Казалось, кондукторша никогда не закончит ворчание. Костя достал деньги и заплатил вторично. «Вот чертовщина», - подумал он про себя.
 Через несколько минут раздался глухой и суровый удар. Даже пол затрещал от внезапности. Костя обернулся: в луже растаявшего снега, грязи и соли лежал потерявший сознание человек. Толпа раздвинулась и застыла. Молчание. Ни одного движения ртом. Все рты замерли одновременно. Словно время остановилось в трамвае, словно сам трамвай в мгновенье согнулся под необъяснимой тяжестью и умер. Толпа рассматривала студента на коричневом сыром полу, как колыванскую вазу в Эрмитаже, - со всех четырех сторон земного шара.
– О, господи! – вырвалось у Кости, - Что делать? Как его теперь…?
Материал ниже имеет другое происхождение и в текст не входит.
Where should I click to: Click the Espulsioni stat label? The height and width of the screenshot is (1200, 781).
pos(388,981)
 Нырнув в лужу, он очутился вдруг на коленях подле студента и замерзшими трясущимися пальцами впился в руку лежащего, пытаясь найти пульс. Это первое, что взбрело в голову. Но пульс никак не хотел пройтись по тем венам, которые сжимал Костя. Молящим взглядом он окинул пассажиров в холодных куртках. «Что делать?» - лепетали его сухие, готовые закровоточить, губы. К счастью студент тут же открыл глаза и через минуту поднялся. Но Костя запомнил эти хрустальные зрачки десятков человек. Запомнил тот миг, когда карликом глядел он на людей с пола со всей страшной рассеянностью, с непониманием происходящего, и ему казалось, что его взволнованные просьбы упираются в бездушные ледяные глыбы, в скалы, тяжелые, громадные и известные своим дерзким безразличием.
 На улице Костя заметил, что его колени грязны от трамвайной лужи и принялся оттирать еще не высохшую грязь. Через минуту почернели и перчатки.
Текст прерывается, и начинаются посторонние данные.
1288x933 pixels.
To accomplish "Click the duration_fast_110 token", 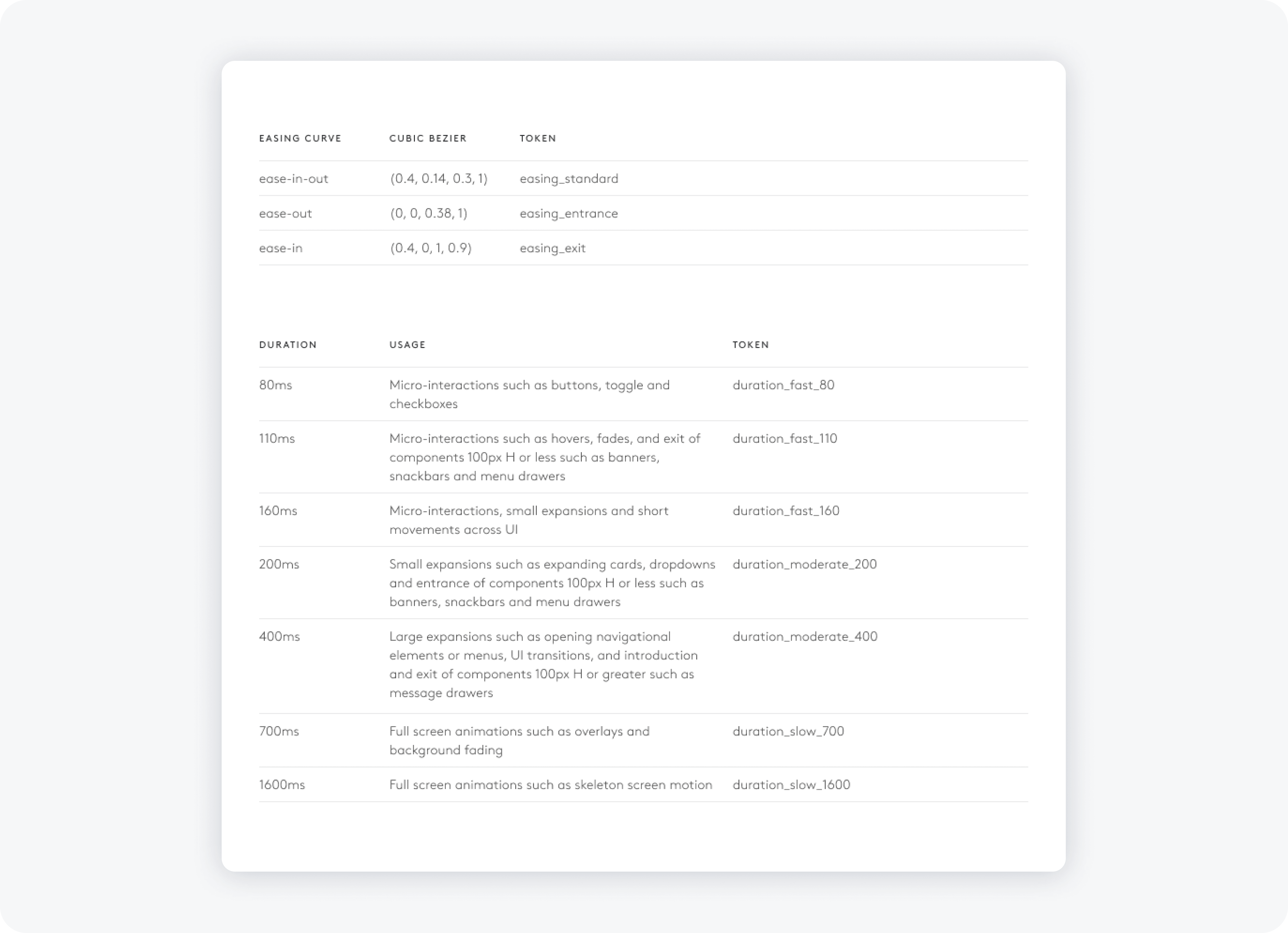I will click(x=784, y=438).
 «И угораздило же меня. Один. Еще бы миг, и лег бы умирать с этим парнем, чтобы одному ему не страшно было. Ну, неужели у моей жизни такой юмор? Неужели она так трагически шутит? Как я теперь вымазанный на уроки? Явно не мой день. Сначала кондукторша, потом студент и колени, теперь совсем грязный. Уж, честное слово, надо было пешком идти». Так размышляя, негодовал Костя. Он и в самом деле походил на трубочиста. Встретить такого чудака было бы потехой для любого весельчака. Но Костя быстро успокоился. Он не тревожился подолгу.
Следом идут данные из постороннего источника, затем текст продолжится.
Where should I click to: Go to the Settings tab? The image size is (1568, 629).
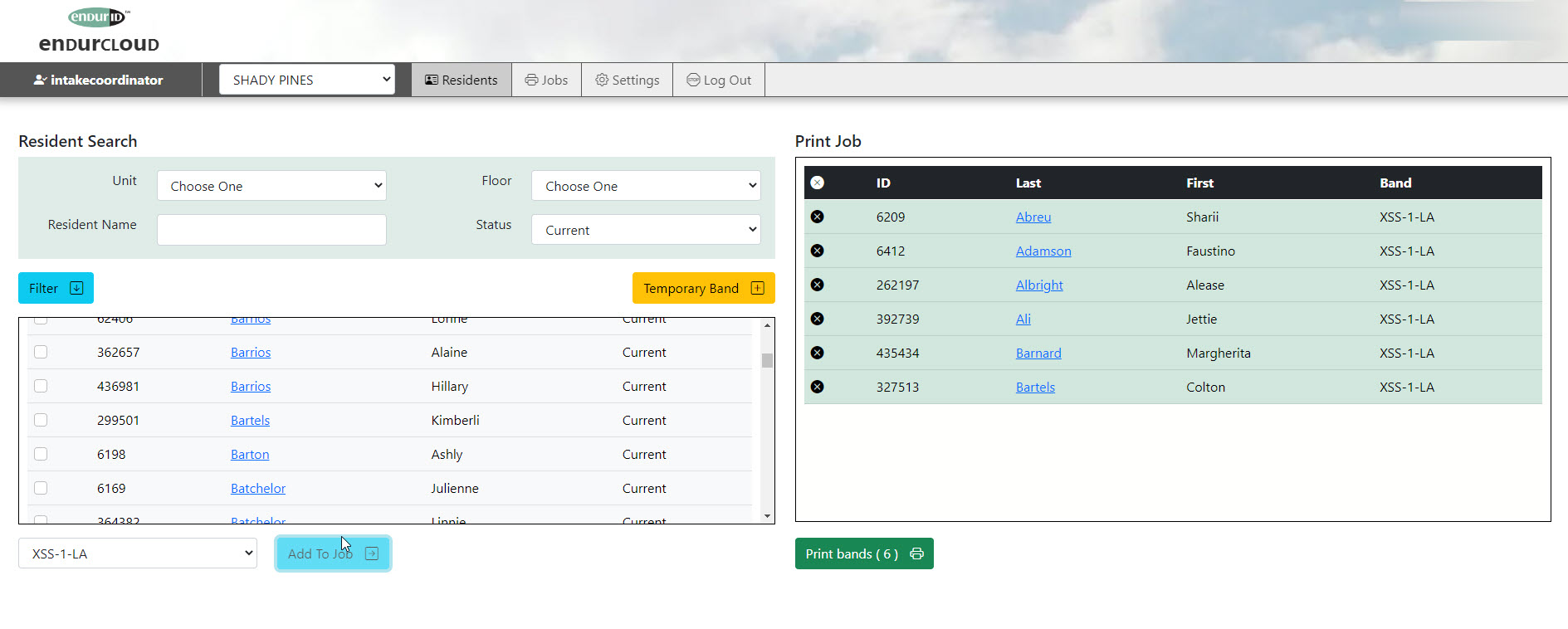point(627,80)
 Проходя мимо небольшой и нечистой площади, в шагах двадцати от которой был Костин лицей, парень увидел стоящую серую лошадь с наездником на коричневом блестящем седле. Непонятно зачем Костя поплелся в сторону лошади. Не сказав ни слова наезднику, он стал теребить пепел лошадиной гривы, словно гребнем прочесывая её растопыренной ладонью. Он гладил тоскующую звериную морду, и как-то странно сделалось ему, будто он впервые столкнулся с лошадью. Широко раскрытыми глазами Костя смотрел в её – большие, зеркальные, черные-черные. Ему вдруг показалось, что лошадь шепчет, что эти печальные глаза хотят излить то, что раздирает безразмерное сердце животного.
 «Вот вы думаете, нужно так. Но ведь вы неправильно думаете. Я знаю что-то важное-важное, а вы не слушаете и считаете, что правы. Вы смотрите на меня как на серую массу в яблоках. Почему? У меня душа большая-большая, у вас – крошечная до смешного. Я знаю, что вашего сердца не хватает, чтобы жить».
 - Это ваша лошадь? – спросил Костя. Он и не хотел этого спрашивать и не понимал к чему слетели с губ пустые слова. Но ему было больно внимать непроизнесенным никем фразам, непроизнесенным, но услышанным.
 - Моя, - ответил наездник, как-то хитро улыбнувшись. Костя последний раз взглянул в черные глазные плошки, и, волочась по снежному мякишу, преодолел двадцать шагов до лицея.
 Опоздавший и испачканный, он сидел на занятиях чужим и ни одного слова не вынес он с уроков. Как-то грустно было ему. Путь в лицей сидел в голове, у самого лба. Перед Костей всё стояли ледяные зрачки людской пестроты. А рядом – черные, как угли, и жаркие, как угли, глаза серой лошади с фруктами на боках. Лошадь смотрела в сторону равнодушия и укорительно мотала головой, ну прямо совсем, как человек. Человечью тоску выражали черные звериные плошки, и эта тоска передавалась Косте. Ещё сильнее грустил он оттого, что лошадь была грустна.